Google has certainly borne the brunt of the EU’s recent penalties, and it may feel that the new copyright laws are simply too onerous to live with. On the other hand, Google also recognises that the EU is a very large and very digitally mature market, and its exit from the market would potentially allow another competitor to grow in its place. Perhaps Google’s memory of its withdrawal from China in 2010 may equally remind it not to make a hasty exit decision this time.
It is also interesting to note that a few years ago Spain and Germany adopted similar laws, causing Google News to pull out of these markets. This resulted in such a significant drop in traffic for the news publishers’ websites, that those laws were quickly rescinded. However, the EU is a much bigger market than Germany or Spain alone, so it remains to be seen how this works out.
One other potentially dangerous possibility is that Google News may seek to become the de facto news filter. Those inevitably bigger news suppliers, with which it negotiates royalty deals, will then clearly benefit from Google referrals; whilst the long tail of smaller content suppliers will inevitably suffer a damaging drop in referrals.

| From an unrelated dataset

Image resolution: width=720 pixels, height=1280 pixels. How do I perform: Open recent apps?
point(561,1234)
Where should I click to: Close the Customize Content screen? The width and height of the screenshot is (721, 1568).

Do you predict that there will be major differences in how EU member states interpret the new copyright laws? If so, what are these differences likely to be?
With specific reference to our data, research, and insights profession, I am delighted to say that with the support and help of our many coalition partners, including BSA | The Software Alliance, Center for Democracy & Technology (CDT), League of European Research Universities (LERU), and Association of European Research Libraries (LIBER), amongst many others, we have secured a mandatory exemption for text and data mining, ensuring that member states should have no freedom in implementing different approaches or interpretations.

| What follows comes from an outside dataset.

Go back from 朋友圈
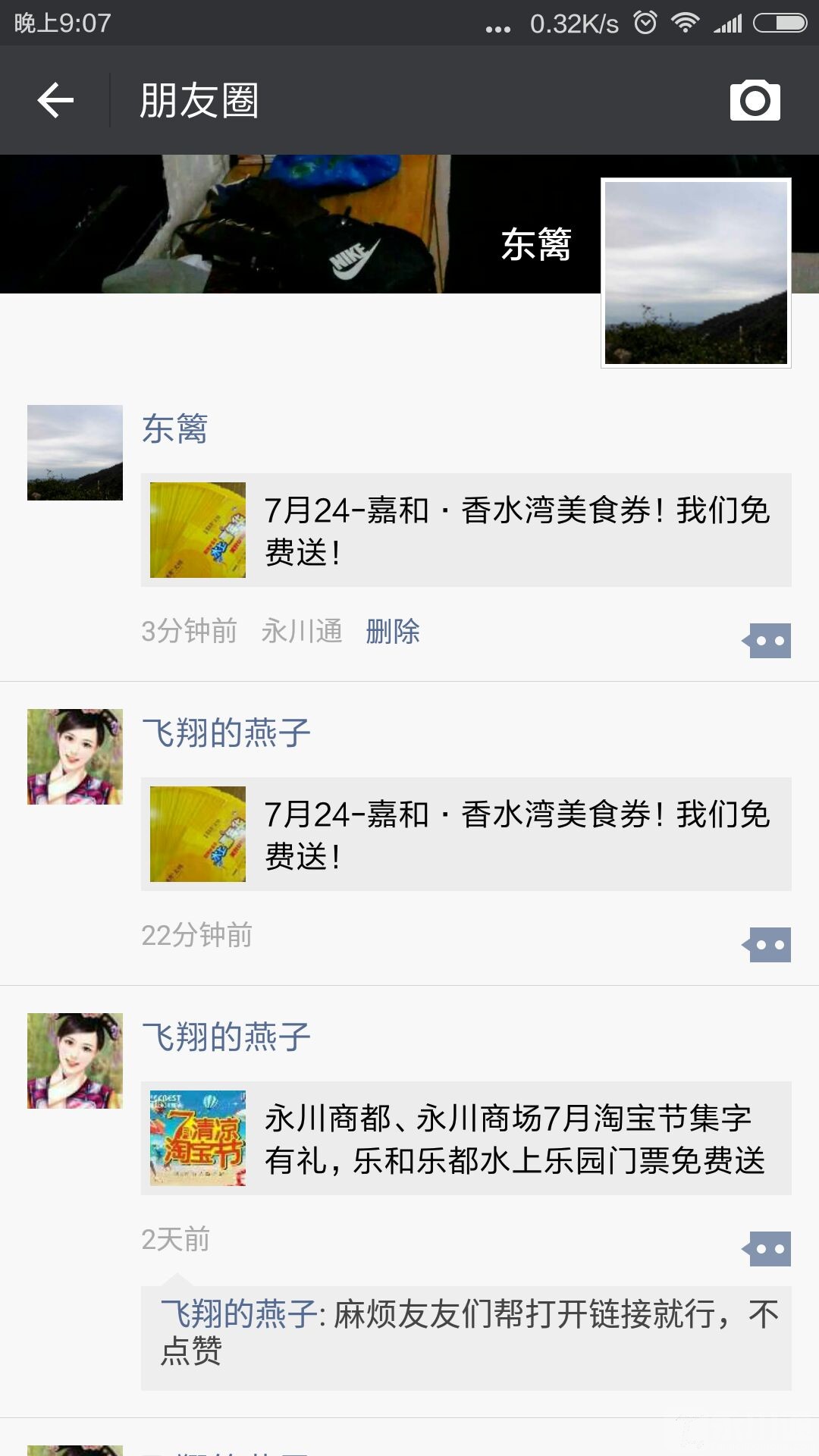[56, 101]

More generally, I think the key question here is how we define ‘major’. Clearly, the implementation of the GDPR has seen local variances based on prevailing local legislation, although some of these variances were not clearly predicted. It is therefore logical to assume that there may be local variances in the application of copyright law; and our only true guidance is to assume/predict nothing!

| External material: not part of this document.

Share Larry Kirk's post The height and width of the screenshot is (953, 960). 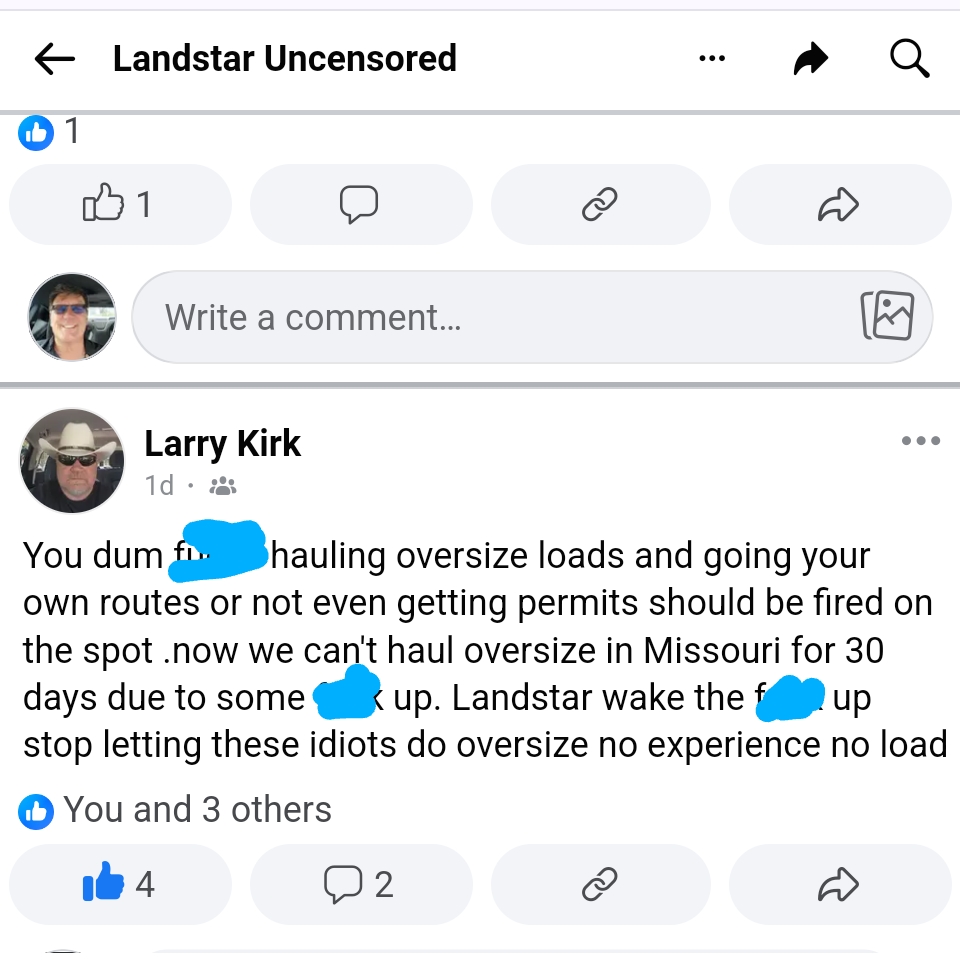839,884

On the basis that this law is intended to compensate creators for their online work, then this is a good thing. However, on the basis that this will be achieved by some form of copyright filter, this may be perceived as too rigorous or too expensive for some entities to adopt, and may also be perceived as an impediment to the further development of startup hubs and cities.
How do you think Brexit will affect UK copyright law? What will this mean for both consumers and companies?
The basic copyright framework will still be governed by international treaties to which both the EU and the UK remain signatories. However, what it means for the recently adopted Copyright Directive is yet to be seen. If the UK leaves the EU without a deal, then they would not be obliged to implement it into their own laws. However, if a Brexit deal is found, this will most likely contain a transition period of at least a couple of years in which the UK would be required to continue to follow EU legislation, including the Copyright Directive. But as with everything else in relation to Brexit, much is unknown.
How do you think the uncertainty surrounding Brexit has affected the data management and advertising industries?
Everything ESOMAR has seen, or has had the privilege of being associated with, leads us to believe that Britain is doing its utmost to ensure Brexit does NOT adversely affect digital business in the UK. The ICO is clearly working very hard to establish levels of equivalency with EU legislation; and within our own sector, the UK Market Research Society is working equally hard to ensure that all guidance – both legal and professional – will continue to support and facilitate digital research and insight business between the UK and the EU.